Cock's Pleasaunce (a)

Translated by F. L. Woodward
Edited by Mrs. Rhys Davids

Copyright The Pali Text Society
Commercial Rights Reserved
Creative Commons Licence
For details see Terms of Use.



[1][bodh] THUS have I heard:

Once the venerable Ānanda
and the venerable Bhadda[1]
were staying at Cock's Pleasaunce
at Pāṭaliputta.[2]

Then the venerable Bhadda,
rising from his solitude at eventide,
came to see the venerable Ānanda,
and on coming to him
greeted him courteously,
and after the exchange of greetings and courtesies
sat down at one side.

So seated
the venerable Bhadda said this
to the venerable Ānanda:

"'The unrighteous life!
The unrighteous life!'
friend Ānanda,
is the saying.

Pray, friend, what is the unrighteous life?"

"Well said, well said, friend Bhadda![3]

Welcome is your penetration,[4]
welcome your ready wit,
and goodly is your [15] question.

You ask me the meaning of the unrighteous life,
do you not?"

"I do, friend."

"Well, friend, it is just that wrong eightfold way,
to wit:

Wrong view,
wrong aim,
wrong speech,
wrong action,
wrong living,
wrong effort,
wrong mindfulness
and wrong concentration."


[1] The same couple converse at the same place, infra text 171.

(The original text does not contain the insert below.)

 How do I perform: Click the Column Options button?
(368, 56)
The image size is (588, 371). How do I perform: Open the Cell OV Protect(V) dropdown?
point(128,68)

[2] Capital of Magadha. Cf. Rhys Davids's Buddhist India, pp. 203, 262; UdA. 416-9.

[3] At Brethren, 231 n. Mrs. Rhys Davids calls him Faustus ('lucky'). He puns on the name, as below loc. cit. and A. ii, 177. For Bhaddako cf. Vin. v, 144, bhaddako te ummango (sic.), yoniso paripucchasi At K.S. iv, 178, the same reply is given to another questioner, not Bhadda. So the fact of the pun is doubtful, or, as seems more probable, the facts are muddled in recording. For in a collection of this size (7,762 suttas?) learned by heart, some confusion is inevitable.

[4] Ummagga (lit. a tunnel, an underground way, a boring into). In bad sense, i.e. when contrasted as vāma-maggo (left-hand path) with dakkhiṇa-maggo it means 'wrong path,' as at Thig. 94, 1174; JA. v, 260, etc. Comy. defines as pāñña-ummagga, paññā-vimaṅsatta, paññā-gavesanaṅ.